Task input:

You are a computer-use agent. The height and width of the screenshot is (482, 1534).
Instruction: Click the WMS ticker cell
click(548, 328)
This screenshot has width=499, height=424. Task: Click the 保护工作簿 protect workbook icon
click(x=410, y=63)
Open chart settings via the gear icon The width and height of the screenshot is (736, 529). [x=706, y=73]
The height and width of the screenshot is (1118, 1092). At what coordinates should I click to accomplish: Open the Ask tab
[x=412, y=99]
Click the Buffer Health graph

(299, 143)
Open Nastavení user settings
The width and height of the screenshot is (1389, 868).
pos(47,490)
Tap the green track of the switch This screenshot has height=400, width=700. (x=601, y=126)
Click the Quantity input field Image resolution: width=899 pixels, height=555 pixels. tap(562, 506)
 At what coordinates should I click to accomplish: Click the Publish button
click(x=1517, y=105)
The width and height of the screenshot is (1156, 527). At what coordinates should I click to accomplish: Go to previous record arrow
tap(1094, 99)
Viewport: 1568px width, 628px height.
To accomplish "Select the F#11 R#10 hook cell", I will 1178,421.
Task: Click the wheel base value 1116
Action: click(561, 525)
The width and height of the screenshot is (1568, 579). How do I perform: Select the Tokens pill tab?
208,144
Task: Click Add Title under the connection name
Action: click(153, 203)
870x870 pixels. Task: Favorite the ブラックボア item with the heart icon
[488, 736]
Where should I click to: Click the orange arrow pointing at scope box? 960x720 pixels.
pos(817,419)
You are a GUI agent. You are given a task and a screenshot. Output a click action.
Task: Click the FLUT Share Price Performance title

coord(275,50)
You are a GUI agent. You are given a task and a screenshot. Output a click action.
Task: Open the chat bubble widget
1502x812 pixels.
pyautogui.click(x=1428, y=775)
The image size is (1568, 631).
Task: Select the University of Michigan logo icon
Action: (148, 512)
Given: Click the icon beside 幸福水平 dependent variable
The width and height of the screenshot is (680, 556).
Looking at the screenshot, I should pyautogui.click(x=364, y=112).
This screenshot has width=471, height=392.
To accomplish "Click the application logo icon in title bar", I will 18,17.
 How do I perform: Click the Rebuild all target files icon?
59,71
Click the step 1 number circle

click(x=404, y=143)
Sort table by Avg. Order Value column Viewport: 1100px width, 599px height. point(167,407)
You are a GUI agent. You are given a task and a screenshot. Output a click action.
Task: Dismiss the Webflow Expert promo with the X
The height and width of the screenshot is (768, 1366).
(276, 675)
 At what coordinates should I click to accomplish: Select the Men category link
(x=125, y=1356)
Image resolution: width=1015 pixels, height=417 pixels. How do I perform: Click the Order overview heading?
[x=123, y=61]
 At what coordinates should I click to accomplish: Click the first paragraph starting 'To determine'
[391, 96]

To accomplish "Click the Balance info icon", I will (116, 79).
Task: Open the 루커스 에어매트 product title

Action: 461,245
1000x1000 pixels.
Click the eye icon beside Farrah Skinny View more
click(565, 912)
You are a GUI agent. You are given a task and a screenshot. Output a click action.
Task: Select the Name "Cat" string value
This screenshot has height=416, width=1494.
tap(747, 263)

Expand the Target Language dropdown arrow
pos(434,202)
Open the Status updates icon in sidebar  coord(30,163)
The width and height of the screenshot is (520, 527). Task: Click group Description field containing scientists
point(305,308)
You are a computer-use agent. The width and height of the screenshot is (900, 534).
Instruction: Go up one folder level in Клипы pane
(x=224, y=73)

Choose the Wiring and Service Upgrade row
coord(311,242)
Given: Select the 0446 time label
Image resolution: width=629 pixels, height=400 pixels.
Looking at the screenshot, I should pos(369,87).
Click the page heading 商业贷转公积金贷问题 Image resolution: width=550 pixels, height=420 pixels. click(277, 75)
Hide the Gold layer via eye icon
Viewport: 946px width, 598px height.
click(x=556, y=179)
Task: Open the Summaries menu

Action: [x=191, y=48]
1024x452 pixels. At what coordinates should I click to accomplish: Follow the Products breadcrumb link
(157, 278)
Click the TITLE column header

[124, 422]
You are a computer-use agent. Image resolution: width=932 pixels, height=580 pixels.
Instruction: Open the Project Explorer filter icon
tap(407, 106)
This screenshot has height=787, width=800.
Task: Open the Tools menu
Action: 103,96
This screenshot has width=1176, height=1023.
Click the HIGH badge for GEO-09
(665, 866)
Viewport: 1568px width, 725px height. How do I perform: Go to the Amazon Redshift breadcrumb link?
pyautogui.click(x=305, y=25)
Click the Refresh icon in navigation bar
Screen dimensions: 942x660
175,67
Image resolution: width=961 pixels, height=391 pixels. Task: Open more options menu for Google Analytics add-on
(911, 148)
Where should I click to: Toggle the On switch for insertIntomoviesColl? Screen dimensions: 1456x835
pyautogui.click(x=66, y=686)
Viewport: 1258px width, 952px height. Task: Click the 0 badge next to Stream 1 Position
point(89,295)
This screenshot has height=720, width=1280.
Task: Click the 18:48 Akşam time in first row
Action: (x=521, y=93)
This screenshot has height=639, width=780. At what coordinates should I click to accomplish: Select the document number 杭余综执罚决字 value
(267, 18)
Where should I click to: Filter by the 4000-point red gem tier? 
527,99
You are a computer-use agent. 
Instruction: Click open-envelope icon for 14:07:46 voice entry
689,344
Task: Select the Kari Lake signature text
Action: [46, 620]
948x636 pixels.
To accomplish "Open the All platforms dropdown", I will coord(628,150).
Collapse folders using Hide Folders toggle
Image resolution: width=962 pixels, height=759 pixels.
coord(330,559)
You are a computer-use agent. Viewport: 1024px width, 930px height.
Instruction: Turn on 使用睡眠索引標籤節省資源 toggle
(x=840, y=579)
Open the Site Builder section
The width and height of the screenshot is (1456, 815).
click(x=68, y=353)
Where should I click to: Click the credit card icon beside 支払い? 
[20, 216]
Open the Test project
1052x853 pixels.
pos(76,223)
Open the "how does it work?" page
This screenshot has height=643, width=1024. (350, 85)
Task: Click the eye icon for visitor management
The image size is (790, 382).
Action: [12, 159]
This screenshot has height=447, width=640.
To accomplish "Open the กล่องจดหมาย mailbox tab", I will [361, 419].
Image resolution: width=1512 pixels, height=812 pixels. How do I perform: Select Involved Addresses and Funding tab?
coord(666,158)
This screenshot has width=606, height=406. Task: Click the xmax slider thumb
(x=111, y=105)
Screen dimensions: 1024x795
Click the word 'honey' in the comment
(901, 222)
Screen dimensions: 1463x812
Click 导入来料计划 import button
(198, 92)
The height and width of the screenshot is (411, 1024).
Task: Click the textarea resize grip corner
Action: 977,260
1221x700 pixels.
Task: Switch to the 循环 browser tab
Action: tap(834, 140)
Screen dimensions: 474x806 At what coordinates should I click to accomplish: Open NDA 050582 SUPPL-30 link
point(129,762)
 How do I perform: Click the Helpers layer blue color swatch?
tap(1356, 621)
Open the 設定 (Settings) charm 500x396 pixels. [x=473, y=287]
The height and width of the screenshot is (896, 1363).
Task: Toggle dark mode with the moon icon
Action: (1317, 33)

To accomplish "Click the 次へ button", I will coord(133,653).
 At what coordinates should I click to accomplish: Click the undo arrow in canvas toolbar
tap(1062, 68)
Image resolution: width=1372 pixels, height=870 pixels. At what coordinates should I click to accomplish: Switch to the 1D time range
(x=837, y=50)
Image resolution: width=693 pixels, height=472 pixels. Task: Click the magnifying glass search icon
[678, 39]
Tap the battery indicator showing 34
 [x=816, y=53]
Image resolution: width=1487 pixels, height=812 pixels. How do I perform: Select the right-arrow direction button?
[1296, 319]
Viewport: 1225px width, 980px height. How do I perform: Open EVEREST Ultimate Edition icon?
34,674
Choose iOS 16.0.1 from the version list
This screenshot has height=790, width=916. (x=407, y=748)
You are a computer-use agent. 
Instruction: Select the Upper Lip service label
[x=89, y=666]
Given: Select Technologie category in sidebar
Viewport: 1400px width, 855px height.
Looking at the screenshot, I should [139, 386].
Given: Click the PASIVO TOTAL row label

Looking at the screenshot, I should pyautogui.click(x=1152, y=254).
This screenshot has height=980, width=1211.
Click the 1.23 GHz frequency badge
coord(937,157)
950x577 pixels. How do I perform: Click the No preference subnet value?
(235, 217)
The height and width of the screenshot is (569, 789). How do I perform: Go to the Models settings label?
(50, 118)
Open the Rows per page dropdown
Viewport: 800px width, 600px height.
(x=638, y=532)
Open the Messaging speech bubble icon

Stated task:
Update the stretch of records from the line containing "Choose iOS 16.0.1 from the version list" through the line containing "coord(937,157)" by putting "Lower Lip" in place of "Upper Lip", with everything else unchanged. Give back only those lines.

Solution to this task:
Choose iOS 16.0.1 from the version list
This screenshot has height=790, width=916. (x=407, y=748)
You are a computer-use agent. 
Instruction: Select the Lower Lip service label
[x=89, y=666]
Given: Select Technologie category in sidebar
Viewport: 1400px width, 855px height.
Looking at the screenshot, I should [139, 386].
Given: Click the PASIVO TOTAL row label

Looking at the screenshot, I should pyautogui.click(x=1152, y=254).
This screenshot has height=980, width=1211.
Click the 1.23 GHz frequency badge
coord(937,157)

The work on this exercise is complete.